# Start of GIVEN TEXT

Or the "Tercerista, " in the FSLN?
Daniel Ortega Saavedra - [ Translate this page ]
... cuyo seno Ortega desempeñó el cargo de coordinador. Miembro del grupo 
'tercerista'
del FSLN, la facción más moderada de las tres que lo conformaron durante ...
http://www.gratisweb.com/ladron16/dortega.htm
M.P.


4/24/02 8:51:21 AM, "Devine, James" <[EMAIL PROTECTED]> wrote:

>I don't understand your position of these issues, Louis. Are you opposed to
>cross-class alliances (such as the "popular front" that Dmitrov advocated)?
>but aren't a lot of the third-world causes you support organized as
>cross-class alliances? for example, wasn't Peron's movement a cross-class
>one? 
>
>Jim Devine [EMAIL PROTECTED] &  http://bellarmine.lmu.edu/~jdevine
>
>
>
>> -----Original Message-----
>> From: Greg Schofield [mailto:[EMAIL PROTECTED]]
>> Sent: Wednesday, April 24, 2002 7:11 AM
>> To: [EMAIL PROTECTED]
>> Subject: [PEN-L:25350] Re: Re: Re: Re: Le Pen triumph thanks to
>> ultra-leftists
>> 
>> 
>> Louis this is more guilt by historical association. what 
>> happens in history is obviously complex, contradictory and 
>> all too often ironic. Simply making a simple reduction of the 
>> Popular Front to siding with the bourgeousie, is not about 
>> the Front at all but rather a more abstract question 
>> misplaced in this context.

# End of GIVEN TEXT

GIVEN REQUEST A:
In the email thread on the Popular Front, who does Jim Devine say advocated the "popular front"?
GIVEN REQUEST B:
Pick up the email thread on the Popular Front after its final sentence and extend it.

# Start of PROVIDED DATA

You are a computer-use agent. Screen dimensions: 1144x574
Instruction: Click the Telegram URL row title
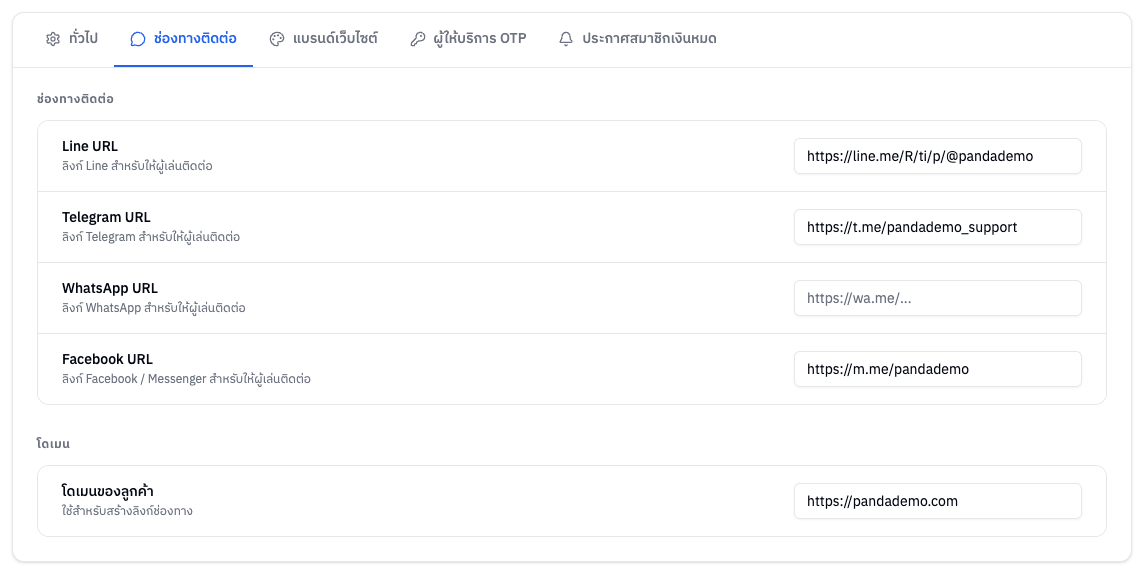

# End of PROVIDED DATA

TASK RESULT A:
Dmitrov

TASK RESULT B:
>> 
>> Confronted with a massive reactionary attack Dimitrov simple 
>> gave voice in clear style to creating not some limited and 
>> secartian united front (which had been semi-offcial policy 
>> since the year dot and is the only form of unity a sectarian 
>> the limited left can have) but forming a political unity in 
>> the mass of the population itself (ie by-passing the fomal 
>> unities which you seem intent on foiting on the Popular Front).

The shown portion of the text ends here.